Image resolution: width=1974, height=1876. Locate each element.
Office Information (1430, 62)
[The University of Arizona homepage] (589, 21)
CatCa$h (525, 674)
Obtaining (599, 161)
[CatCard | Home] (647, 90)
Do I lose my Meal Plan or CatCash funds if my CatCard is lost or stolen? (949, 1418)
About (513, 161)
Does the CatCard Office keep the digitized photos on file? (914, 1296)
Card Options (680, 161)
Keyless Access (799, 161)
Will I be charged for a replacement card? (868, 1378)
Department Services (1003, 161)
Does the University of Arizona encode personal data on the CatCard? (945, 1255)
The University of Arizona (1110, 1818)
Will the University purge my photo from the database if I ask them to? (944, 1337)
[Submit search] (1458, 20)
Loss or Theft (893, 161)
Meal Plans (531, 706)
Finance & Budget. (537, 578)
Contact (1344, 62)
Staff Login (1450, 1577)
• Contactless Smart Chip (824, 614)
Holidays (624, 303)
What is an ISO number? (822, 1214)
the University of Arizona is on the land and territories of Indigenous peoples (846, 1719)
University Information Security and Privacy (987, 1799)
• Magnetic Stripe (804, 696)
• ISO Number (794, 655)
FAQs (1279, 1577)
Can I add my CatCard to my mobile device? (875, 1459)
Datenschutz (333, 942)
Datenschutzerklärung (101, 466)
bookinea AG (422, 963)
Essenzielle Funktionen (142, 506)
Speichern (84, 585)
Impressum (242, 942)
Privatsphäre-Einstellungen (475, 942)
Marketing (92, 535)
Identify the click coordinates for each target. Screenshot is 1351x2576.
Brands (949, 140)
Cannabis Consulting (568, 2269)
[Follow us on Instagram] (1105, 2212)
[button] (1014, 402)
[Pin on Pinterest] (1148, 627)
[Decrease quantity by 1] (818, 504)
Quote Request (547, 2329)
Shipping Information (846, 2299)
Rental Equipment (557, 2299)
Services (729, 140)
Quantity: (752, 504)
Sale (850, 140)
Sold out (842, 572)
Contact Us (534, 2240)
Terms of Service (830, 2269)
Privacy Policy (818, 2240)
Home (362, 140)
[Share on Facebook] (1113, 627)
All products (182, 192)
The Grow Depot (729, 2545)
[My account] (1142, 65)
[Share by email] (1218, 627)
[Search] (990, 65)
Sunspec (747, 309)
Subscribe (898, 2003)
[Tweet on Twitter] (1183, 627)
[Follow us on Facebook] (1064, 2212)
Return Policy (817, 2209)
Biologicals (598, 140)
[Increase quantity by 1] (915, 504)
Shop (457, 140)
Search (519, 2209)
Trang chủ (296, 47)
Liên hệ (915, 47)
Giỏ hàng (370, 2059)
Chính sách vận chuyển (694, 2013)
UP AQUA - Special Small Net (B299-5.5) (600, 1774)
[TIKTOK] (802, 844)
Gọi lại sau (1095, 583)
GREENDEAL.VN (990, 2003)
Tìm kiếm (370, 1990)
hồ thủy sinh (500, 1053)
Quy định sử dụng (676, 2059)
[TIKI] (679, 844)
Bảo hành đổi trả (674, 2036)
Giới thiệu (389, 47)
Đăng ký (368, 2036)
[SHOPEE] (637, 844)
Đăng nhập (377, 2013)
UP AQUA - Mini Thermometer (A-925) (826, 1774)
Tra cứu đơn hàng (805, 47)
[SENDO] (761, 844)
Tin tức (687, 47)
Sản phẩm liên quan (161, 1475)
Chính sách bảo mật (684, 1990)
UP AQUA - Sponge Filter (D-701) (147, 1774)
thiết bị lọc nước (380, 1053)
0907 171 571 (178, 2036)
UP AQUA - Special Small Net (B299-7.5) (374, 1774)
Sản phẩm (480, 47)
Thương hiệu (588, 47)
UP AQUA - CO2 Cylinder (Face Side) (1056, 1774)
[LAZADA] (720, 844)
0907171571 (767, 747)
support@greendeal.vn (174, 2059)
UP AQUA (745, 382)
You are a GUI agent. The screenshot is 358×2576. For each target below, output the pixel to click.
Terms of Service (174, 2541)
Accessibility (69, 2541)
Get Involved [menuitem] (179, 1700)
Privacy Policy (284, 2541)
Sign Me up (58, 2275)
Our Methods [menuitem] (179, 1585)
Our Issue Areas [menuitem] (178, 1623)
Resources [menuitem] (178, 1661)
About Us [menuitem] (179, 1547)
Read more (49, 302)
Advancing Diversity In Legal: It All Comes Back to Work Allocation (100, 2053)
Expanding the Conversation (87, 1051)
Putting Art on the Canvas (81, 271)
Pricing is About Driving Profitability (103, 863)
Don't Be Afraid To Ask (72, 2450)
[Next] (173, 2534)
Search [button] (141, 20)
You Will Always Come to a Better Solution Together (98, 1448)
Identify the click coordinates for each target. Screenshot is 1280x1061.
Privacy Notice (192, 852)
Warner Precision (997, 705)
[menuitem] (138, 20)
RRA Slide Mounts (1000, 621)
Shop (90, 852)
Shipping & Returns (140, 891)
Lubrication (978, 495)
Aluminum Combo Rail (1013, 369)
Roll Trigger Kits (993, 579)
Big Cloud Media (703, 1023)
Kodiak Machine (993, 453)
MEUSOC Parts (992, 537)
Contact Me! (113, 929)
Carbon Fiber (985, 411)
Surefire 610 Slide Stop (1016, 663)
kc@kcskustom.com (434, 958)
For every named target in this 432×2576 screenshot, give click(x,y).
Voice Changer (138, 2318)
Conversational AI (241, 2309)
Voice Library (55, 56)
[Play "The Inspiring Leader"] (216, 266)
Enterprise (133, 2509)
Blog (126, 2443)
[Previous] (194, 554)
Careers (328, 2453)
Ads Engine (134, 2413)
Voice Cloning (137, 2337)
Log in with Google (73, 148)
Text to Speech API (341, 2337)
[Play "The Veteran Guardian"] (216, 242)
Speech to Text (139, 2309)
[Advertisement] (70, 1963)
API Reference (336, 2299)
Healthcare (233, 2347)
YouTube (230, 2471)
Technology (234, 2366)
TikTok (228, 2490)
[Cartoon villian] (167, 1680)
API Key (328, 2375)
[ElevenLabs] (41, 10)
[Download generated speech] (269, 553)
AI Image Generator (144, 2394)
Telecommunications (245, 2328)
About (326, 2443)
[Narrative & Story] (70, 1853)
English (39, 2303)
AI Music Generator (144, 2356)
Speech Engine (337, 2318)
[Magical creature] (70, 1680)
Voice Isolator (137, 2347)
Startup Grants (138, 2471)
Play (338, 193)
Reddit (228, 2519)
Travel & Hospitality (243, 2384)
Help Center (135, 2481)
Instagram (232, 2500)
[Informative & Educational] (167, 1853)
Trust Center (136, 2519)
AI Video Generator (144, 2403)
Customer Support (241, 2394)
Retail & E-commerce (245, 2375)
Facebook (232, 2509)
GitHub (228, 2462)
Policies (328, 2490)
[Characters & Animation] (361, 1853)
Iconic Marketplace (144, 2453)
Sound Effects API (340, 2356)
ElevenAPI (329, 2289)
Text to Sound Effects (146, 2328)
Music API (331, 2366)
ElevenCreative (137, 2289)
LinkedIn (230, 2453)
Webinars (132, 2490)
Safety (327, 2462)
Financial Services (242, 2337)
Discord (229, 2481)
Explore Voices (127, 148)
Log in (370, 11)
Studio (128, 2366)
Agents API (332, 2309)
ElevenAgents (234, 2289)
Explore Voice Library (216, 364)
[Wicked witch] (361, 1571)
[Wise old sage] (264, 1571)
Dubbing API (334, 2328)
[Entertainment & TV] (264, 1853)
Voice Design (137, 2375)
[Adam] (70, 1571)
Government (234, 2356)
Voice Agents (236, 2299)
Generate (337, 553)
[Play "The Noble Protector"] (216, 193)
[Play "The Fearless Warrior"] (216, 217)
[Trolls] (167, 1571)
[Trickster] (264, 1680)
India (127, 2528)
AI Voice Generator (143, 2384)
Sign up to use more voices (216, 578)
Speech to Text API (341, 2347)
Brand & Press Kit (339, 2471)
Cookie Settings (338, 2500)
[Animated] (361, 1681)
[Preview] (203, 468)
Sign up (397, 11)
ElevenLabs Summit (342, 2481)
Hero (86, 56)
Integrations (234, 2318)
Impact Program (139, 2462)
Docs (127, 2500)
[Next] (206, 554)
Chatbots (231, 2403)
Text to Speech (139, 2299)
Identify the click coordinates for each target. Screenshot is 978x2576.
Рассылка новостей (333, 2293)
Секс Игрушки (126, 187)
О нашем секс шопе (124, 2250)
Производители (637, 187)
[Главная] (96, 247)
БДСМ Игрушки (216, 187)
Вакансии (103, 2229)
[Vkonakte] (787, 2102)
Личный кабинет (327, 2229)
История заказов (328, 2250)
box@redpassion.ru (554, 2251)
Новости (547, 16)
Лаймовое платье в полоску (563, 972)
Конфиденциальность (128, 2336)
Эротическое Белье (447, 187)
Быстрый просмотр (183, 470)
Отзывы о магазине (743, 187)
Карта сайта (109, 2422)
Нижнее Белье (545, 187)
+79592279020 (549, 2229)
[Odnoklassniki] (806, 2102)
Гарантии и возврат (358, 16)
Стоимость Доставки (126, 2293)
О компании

_ _ _

Give the number of lines above that hold "Sound", with no other words.

2